Another rebuttal to comparisons between Gaza and certain regions of Pakistan lies in the defense of Hamas’ violence against Israel. Pakistanis contend that Hamas is a force that came into being due to the violence of the Israeli state. However, one can see similar histories of violence of the Pakistani state. Glancing into accounts of Baloch history – accounts that do not commonly reach the mainstream – one can see that the resistance in the province dates back to the year 1948, when Pakistan annexed the Kalat state. Since then, there have been three more spates of violence, each brutally quelled by the state’s armed forces.

In Waziristan, the ongoing violence is rooted in imperial history. The tribesmen here were bombed by the British during the 1920s and 1930s, when they rebelled against the colonizers. These tribesmen had initially been empowered by the colonial regime to protect the colony’s borders from Russian forces. During the Cold War, the militias in FATA were trained by US and Pakistani forces to fight the Soviets in Afghanistan. Since 9/11, however, our perceived enemy has changed, and there have been at least six operations on the part of the Pakistani state to “combat terrorism” in the region, in addition to the continuing drone strikes carried out by the United States.

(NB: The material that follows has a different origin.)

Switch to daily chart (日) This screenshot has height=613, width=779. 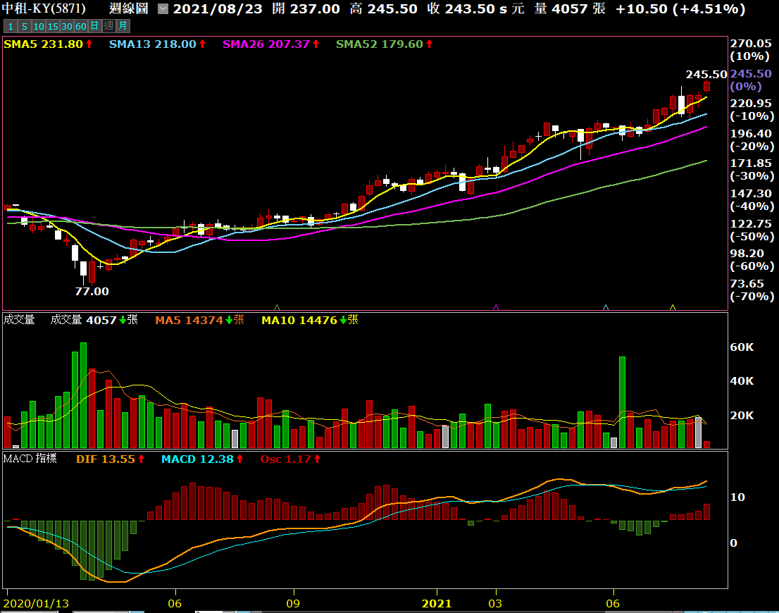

When examining these instances of violence, it is useful to remember the words of Frantz Fanon, a seminal thinker in post-colonial thought, who argued that violence on the part of the colonized is a form of liberation and catharsis after many years of subjugation. Neocolonial forms of subjugation are still very much part of our modern-day world, and therefore, it can be worthwhile to consider much of today’s violence through this lens. Individual acts of violence that take up narratives of national liberation or particular views of Islam, as in the case of Balochistan and North Waziristan, need to be seen in a larger context of state structures that perpetuate violence through their frequently oppressive forms of governance. It is in this way that solidarity can become a practice of connections.

Solidarity in remembrance

Through the slogan, “You don’t need to be a Muslim to support Gaza, you need to be human,” protesting Pakistanis are right to point out religion is not relevant to the question of solidarity with Gaza. But, we should extend this analysis to Pakistan itself. In the national imagination, the Baloch seem less Muslim because they demand separation from the Islamic Republic of Pakistan. Pakistanis stereotype people from Waziristan as tribal militants, not quite the good Muslim subject the state wants to shelter. In both cases, public perception seems to be that the Baloch and Waziris stand low on the hierarchy of being human, and hence, their deaths do not garner an emotive response.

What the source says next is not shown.